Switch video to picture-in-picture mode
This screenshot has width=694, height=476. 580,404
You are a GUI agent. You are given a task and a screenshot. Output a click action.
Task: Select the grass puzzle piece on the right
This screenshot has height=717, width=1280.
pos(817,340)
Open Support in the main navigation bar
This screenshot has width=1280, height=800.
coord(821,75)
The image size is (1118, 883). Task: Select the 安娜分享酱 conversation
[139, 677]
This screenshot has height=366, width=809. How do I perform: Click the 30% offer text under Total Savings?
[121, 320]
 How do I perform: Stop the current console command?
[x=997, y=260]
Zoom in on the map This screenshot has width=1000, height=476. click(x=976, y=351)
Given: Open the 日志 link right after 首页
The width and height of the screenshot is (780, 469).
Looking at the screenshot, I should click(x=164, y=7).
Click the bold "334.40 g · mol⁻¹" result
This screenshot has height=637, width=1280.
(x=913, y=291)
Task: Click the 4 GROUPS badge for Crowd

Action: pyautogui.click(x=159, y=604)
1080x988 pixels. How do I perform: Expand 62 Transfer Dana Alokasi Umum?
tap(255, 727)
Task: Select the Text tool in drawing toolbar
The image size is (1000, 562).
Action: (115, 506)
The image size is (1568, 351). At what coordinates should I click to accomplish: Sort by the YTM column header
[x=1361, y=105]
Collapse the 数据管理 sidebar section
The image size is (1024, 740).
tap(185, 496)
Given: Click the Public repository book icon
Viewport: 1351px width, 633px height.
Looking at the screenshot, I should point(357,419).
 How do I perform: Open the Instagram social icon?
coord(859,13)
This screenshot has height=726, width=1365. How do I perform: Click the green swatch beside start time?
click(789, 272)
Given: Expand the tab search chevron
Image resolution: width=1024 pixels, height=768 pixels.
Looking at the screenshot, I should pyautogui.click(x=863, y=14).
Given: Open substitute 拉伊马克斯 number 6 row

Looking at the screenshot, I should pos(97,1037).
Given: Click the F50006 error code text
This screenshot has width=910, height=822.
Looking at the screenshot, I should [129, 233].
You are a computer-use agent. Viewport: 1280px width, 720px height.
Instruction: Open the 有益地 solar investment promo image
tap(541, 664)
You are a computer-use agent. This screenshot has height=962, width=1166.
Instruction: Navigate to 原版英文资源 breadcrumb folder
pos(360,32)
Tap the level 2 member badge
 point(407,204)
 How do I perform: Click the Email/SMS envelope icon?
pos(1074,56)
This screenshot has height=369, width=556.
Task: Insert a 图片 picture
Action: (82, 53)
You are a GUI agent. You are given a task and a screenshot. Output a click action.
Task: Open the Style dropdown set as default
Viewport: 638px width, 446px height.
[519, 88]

● Work order: Only a number is wanted here: the count of lines above that hold the word "right".

● Task result: 2